The goal of these posts is to provide athletes a small snapshot of some of the key Swim-Bike-Run workouts and principles used to develop and produce our national and world champion level athletes.
What’s the session?
Running Hills. Easy Hills, Steady Hills, Hard Hills all play a vital role in improving strength for triathlon and most specifically running well off the bike. The below session is just one example of ‘progression’ or ‘gear change’ hills;
The “Main set” is as follows;
10 x 90secs completed as: 10 x 90secs as (50secs Easy>30secs Solid>10secs Hard)
Who’s it most appropriate for?
More appropriate for short course non drafting athletes and ITU athletes, we have used it as part of ‘back ending’ some our harder days for long course where maintaining form under load becomes a priority. This session can be applied to longer course training but the duration and ratios should be changed to accommodate the demands of competition.
When could I use it and how could I apply it?
It can be used in a strength or a block of work leading into a block of racing and ideally on a ‘tempo’ or ‘strength’ day. The ideal % of the hills should not be greater than 5%. Ideally good ‘speed’ is still achievable without feeling like you are digging into the hill to achieve it. Remember as a triathlete, we never start the run ‘fresh’ so maintaining best form under duress should always be a focus. Speed is not to be at the expense of technique.
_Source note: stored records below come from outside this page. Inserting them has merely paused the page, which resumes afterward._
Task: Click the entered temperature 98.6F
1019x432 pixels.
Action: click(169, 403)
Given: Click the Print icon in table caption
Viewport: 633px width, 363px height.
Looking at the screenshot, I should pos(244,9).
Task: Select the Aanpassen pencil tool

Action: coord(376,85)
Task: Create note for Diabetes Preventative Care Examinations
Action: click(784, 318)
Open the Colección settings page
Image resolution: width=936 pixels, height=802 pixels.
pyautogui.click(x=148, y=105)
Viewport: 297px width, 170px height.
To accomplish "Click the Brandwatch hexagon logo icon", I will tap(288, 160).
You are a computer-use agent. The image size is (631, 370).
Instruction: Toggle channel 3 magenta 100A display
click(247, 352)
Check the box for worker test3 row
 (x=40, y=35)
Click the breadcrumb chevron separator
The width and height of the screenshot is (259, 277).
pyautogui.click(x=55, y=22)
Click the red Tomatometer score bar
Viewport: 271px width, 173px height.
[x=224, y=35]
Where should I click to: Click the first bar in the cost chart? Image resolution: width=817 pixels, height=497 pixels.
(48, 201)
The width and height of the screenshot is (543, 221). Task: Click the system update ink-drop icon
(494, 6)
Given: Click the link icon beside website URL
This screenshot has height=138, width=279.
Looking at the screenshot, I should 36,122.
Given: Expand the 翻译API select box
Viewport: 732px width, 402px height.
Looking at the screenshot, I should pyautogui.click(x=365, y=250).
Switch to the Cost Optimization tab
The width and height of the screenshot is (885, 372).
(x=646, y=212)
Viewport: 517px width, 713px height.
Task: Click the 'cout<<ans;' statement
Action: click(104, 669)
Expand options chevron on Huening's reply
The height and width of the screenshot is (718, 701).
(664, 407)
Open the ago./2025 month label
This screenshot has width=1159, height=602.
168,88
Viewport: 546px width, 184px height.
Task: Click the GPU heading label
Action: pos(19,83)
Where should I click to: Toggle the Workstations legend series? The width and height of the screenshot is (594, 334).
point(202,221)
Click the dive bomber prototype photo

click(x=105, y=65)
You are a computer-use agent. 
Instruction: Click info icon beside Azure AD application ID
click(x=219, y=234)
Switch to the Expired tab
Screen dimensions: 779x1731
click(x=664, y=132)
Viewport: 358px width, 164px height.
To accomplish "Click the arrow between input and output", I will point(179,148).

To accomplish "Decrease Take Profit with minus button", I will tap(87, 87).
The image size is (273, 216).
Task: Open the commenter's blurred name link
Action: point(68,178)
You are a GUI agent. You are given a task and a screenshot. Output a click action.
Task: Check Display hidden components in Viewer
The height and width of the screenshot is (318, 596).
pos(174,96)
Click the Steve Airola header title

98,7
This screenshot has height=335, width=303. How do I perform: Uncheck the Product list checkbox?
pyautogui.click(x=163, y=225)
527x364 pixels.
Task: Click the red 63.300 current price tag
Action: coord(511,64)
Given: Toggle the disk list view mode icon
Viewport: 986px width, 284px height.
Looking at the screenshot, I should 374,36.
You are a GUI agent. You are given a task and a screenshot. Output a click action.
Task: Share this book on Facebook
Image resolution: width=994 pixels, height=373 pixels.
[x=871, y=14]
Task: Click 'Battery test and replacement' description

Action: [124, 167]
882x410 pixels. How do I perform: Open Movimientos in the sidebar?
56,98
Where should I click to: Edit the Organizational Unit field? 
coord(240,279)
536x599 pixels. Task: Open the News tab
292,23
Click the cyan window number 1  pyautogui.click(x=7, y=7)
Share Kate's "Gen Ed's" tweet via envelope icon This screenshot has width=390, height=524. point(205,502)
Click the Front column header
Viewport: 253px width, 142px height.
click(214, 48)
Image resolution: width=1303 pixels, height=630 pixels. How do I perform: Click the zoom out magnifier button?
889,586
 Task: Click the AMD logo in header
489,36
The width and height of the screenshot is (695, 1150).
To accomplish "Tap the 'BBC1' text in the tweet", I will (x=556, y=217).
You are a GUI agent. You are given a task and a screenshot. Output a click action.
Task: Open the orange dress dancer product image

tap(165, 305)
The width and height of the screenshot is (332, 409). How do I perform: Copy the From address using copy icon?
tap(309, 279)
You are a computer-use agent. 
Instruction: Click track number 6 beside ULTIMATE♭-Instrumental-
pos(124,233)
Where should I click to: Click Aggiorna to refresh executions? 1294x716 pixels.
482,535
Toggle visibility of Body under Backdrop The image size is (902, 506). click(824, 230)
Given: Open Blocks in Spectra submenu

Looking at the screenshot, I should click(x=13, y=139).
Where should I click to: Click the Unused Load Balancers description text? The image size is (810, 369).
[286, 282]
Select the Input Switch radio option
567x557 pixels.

What’s the progression leading into it and on from it?
Hills are generally a safer way not only to build critical strength, but speed through strength and progression. There are million ways to build into this session and on from it. We have progressed the session not only in reps but also changed the last two progression elements.
6 x 90secs Hills completed as (50secs Easy>30secs Solid>10secs Hard)
8 x 90secs Hills completed as (50secs Easy>30secs Solid>10secs Hard)
10 x 90secs Hills completed as (50secs Easy>30secs Solid>10secs Hard)
12 x 90secs Hills completed as (50secs Easy>30secs Solid>10secs Hard)
11 x 90secs Hills completed as (30secs Easy>30secs Solid>30secs Hard)
10 x 90secs Hills completed as (10secs Easy>30secs Solid>50secs Hard)
Athlete choosing to utilize these sessions, do so at their own risk. You agree to assume the risks of such training, and further agree to hold harmless Jarrod Evans & Triathlon Gold from any and all claims, suits, losses, and/or related causes of actions and damages, including, but not limited to, such claims that may result from my injury or death, accidental or otherwise, during or arising in any way from copying and or implementing these session suggestions. These session concepts have either been created from scratch by Jarrod Evans and or adapted from existing workouts from other athletes and coaches over the last 25years.